> **PROMPT**
Repeat every one of the rows below word for word.

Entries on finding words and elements
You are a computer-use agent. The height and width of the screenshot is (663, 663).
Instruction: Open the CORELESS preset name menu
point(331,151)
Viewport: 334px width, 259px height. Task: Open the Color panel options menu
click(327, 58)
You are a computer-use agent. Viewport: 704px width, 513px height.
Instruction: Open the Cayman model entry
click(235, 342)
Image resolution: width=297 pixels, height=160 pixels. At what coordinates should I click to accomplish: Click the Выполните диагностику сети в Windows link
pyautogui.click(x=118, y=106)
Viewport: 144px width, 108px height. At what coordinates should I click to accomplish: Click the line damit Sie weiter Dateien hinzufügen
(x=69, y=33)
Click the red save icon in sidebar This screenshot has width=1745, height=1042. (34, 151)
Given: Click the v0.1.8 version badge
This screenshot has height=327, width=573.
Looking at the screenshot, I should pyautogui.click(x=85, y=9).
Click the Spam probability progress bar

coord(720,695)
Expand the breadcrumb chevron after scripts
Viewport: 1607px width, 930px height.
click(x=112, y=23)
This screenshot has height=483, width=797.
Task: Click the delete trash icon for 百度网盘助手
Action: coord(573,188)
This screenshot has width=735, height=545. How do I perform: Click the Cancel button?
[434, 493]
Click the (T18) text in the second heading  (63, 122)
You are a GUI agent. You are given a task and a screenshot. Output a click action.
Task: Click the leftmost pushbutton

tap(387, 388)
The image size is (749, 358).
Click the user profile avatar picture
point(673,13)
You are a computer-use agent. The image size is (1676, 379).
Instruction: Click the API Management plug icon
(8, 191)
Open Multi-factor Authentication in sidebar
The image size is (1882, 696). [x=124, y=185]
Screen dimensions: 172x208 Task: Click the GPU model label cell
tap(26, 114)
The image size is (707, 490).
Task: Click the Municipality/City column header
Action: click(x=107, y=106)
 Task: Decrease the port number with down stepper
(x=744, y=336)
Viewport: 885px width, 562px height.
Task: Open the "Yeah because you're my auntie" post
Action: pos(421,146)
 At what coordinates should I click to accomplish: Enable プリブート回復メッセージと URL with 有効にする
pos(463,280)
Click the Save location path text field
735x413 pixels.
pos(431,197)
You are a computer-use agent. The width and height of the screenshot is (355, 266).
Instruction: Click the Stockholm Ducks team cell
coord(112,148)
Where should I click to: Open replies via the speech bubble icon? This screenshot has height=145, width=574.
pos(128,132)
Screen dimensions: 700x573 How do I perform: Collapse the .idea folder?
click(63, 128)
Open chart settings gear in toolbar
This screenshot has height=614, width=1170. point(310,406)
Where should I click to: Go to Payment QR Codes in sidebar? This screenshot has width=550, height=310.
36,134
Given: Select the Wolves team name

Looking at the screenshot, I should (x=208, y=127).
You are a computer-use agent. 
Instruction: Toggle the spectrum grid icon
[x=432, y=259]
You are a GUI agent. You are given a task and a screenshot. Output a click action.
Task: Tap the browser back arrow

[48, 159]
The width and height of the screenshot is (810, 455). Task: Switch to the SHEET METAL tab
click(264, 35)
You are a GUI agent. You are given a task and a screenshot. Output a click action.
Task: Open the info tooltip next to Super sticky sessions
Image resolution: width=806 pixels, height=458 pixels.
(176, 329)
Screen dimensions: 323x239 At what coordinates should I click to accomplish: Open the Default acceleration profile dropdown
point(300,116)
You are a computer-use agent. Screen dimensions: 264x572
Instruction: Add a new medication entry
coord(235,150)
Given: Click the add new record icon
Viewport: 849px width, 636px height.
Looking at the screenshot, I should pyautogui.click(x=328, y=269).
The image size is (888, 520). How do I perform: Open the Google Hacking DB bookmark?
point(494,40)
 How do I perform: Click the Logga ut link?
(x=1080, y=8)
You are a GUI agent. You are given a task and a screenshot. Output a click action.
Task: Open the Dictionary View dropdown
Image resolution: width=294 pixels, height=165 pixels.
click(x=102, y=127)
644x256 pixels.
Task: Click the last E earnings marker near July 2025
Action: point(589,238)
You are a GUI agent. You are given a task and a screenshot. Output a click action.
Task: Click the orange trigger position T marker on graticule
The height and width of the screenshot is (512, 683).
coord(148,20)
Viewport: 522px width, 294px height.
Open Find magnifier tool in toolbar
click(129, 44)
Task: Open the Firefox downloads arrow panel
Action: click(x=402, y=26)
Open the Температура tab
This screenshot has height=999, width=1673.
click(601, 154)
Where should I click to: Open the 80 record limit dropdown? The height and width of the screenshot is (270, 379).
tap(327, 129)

> **REPLY TO THE TASK**
You are a computer-use agent. The height and width of the screenshot is (663, 663).
Instruction: Open the CORELESS preset name menu
point(331,151)
Viewport: 334px width, 259px height. Task: Open the Color panel options menu
click(327, 58)
You are a computer-use agent. Viewport: 704px width, 513px height.
Instruction: Open the Cayman model entry
click(235, 342)
Image resolution: width=297 pixels, height=160 pixels. At what coordinates should I click to accomplish: Click the Выполните диагностику сети в Windows link
pyautogui.click(x=118, y=106)
Viewport: 144px width, 108px height. At what coordinates should I click to accomplish: Click the line damit Sie weiter Dateien hinzufügen
(x=69, y=33)
Click the red save icon in sidebar This screenshot has width=1745, height=1042. (34, 151)
Given: Click the v0.1.8 version badge
This screenshot has height=327, width=573.
Looking at the screenshot, I should pyautogui.click(x=85, y=9).
Click the Spam probability progress bar

coord(720,695)
Expand the breadcrumb chevron after scripts
Viewport: 1607px width, 930px height.
click(x=112, y=23)
This screenshot has height=483, width=797.
Task: Click the delete trash icon for 百度网盘助手
Action: coord(573,188)
This screenshot has width=735, height=545. How do I perform: Click the Cancel button?
[434, 493]
Click the (T18) text in the second heading  (63, 122)
You are a GUI agent. You are given a task and a screenshot. Output a click action.
Task: Click the leftmost pushbutton

tap(387, 388)
The image size is (749, 358).
Click the user profile avatar picture
point(673,13)
You are a computer-use agent. The image size is (1676, 379).
Instruction: Click the API Management plug icon
(8, 191)
Open Multi-factor Authentication in sidebar
The image size is (1882, 696). [x=124, y=185]
Screen dimensions: 172x208 Task: Click the GPU model label cell
tap(26, 114)
The image size is (707, 490).
Task: Click the Municipality/City column header
Action: click(x=107, y=106)
 Task: Decrease the port number with down stepper
(x=744, y=336)
Viewport: 885px width, 562px height.
Task: Open the "Yeah because you're my auntie" post
Action: pos(421,146)
 At what coordinates should I click to accomplish: Enable プリブート回復メッセージと URL with 有効にする
pos(463,280)
Click the Save location path text field
735x413 pixels.
pos(431,197)
You are a computer-use agent. The width and height of the screenshot is (355, 266).
Instruction: Click the Stockholm Ducks team cell
coord(112,148)
Where should I click to: Open replies via the speech bubble icon? This screenshot has height=145, width=574.
pos(128,132)
Screen dimensions: 700x573 How do I perform: Collapse the .idea folder?
click(63, 128)
Open chart settings gear in toolbar
This screenshot has height=614, width=1170. point(310,406)
Where should I click to: Go to Payment QR Codes in sidebar? This screenshot has width=550, height=310.
36,134
Given: Select the Wolves team name

Looking at the screenshot, I should (x=208, y=127).
You are a computer-use agent. 
Instruction: Toggle the spectrum grid icon
[x=432, y=259]
You are a GUI agent. You are given a task and a screenshot. Output a click action.
Task: Tap the browser back arrow

[48, 159]
The width and height of the screenshot is (810, 455). Task: Switch to the SHEET METAL tab
click(264, 35)
You are a GUI agent. You are given a task and a screenshot. Output a click action.
Task: Open the info tooltip next to Super sticky sessions
Image resolution: width=806 pixels, height=458 pixels.
(176, 329)
Screen dimensions: 323x239 At what coordinates should I click to accomplish: Open the Default acceleration profile dropdown
point(300,116)
You are a computer-use agent. Screen dimensions: 264x572
Instruction: Add a new medication entry
coord(235,150)
Given: Click the add new record icon
Viewport: 849px width, 636px height.
Looking at the screenshot, I should pyautogui.click(x=328, y=269).
The image size is (888, 520). How do I perform: Open the Google Hacking DB bookmark?
point(494,40)
 How do I perform: Click the Logga ut link?
(x=1080, y=8)
You are a GUI agent. You are given a task and a screenshot. Output a click action.
Task: Open the Dictionary View dropdown
Image resolution: width=294 pixels, height=165 pixels.
click(x=102, y=127)
644x256 pixels.
Task: Click the last E earnings marker near July 2025
Action: point(589,238)
You are a GUI agent. You are given a task and a screenshot. Output a click action.
Task: Click the orange trigger position T marker on graticule
The height and width of the screenshot is (512, 683).
coord(148,20)
Viewport: 522px width, 294px height.
Open Find magnifier tool in toolbar
click(129, 44)
Task: Open the Firefox downloads arrow panel
Action: click(x=402, y=26)
Open the Температура tab
This screenshot has height=999, width=1673.
click(601, 154)
Where should I click to: Open the 80 record limit dropdown? The height and width of the screenshot is (270, 379).
tap(327, 129)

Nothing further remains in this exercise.